▸ DATASET:
--
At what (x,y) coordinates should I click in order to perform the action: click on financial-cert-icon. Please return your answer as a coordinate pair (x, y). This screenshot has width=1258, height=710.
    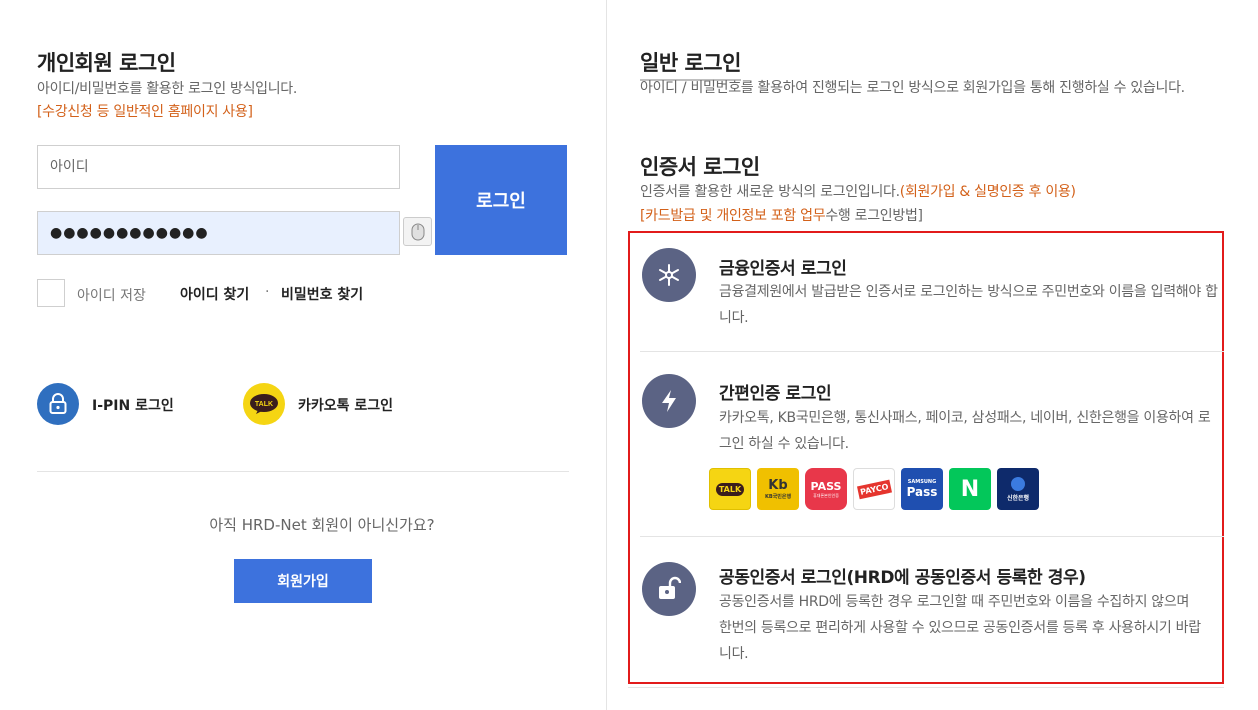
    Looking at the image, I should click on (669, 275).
--
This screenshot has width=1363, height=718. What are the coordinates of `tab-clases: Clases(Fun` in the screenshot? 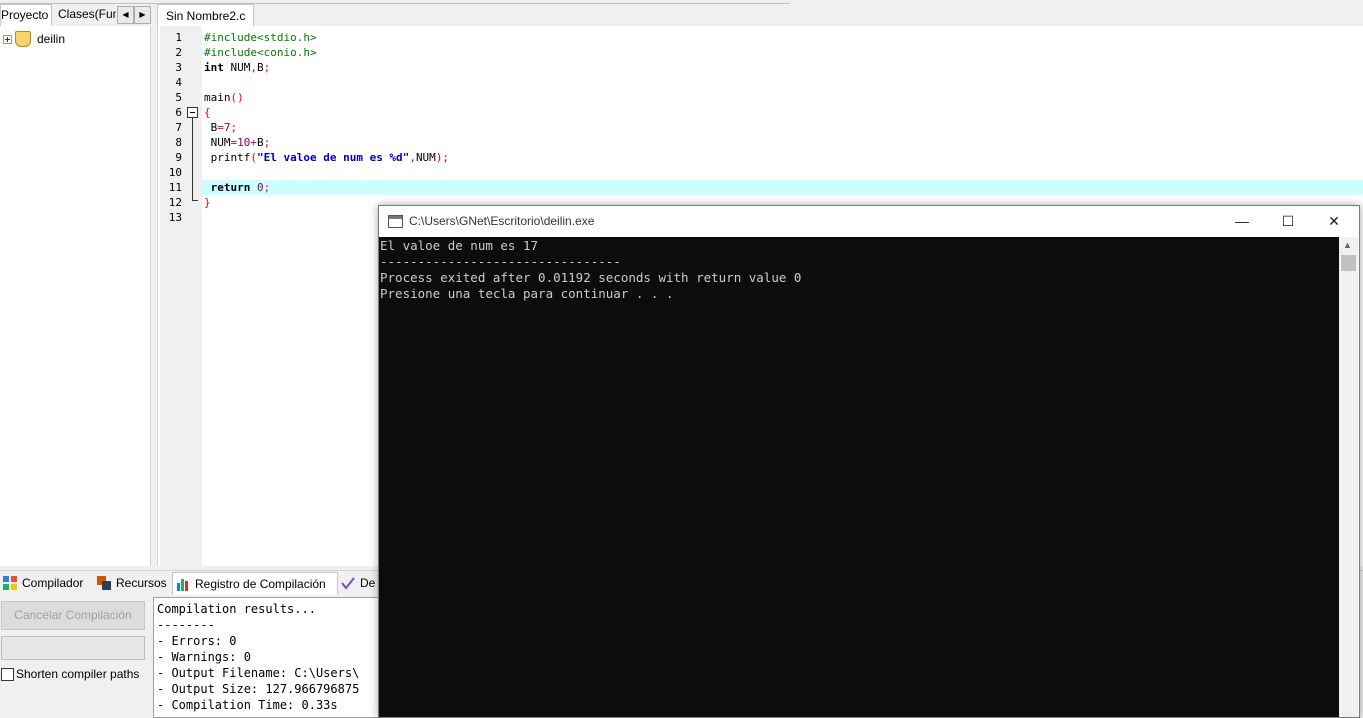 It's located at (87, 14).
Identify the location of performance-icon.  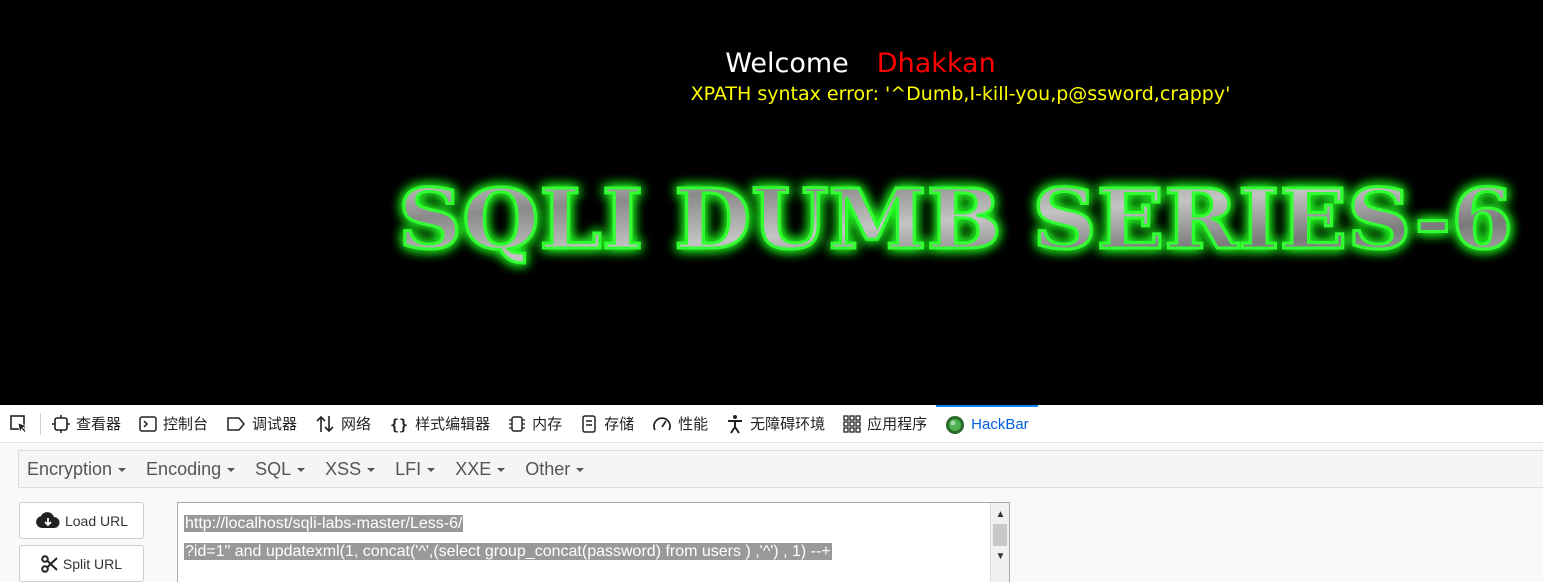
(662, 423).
--
▸ DESCRIPTION OF THE TASK: Can you rewrite the material between the lines holding "At what (x,y)" and "Looking at the", inclusive, swapping "financial-cert-icon" for "tax-cert-icon" and changing nothing else? Leave the pictures out of your answer.

▸ SOLUTION FOR THIS TASK:
At what (x,y) coordinates should I click in order to perform the action: click on tax-cert-icon. Please return your answer as a coordinate pair (x, y). This screenshot has width=1258, height=710.
    Looking at the image, I should click on (669, 275).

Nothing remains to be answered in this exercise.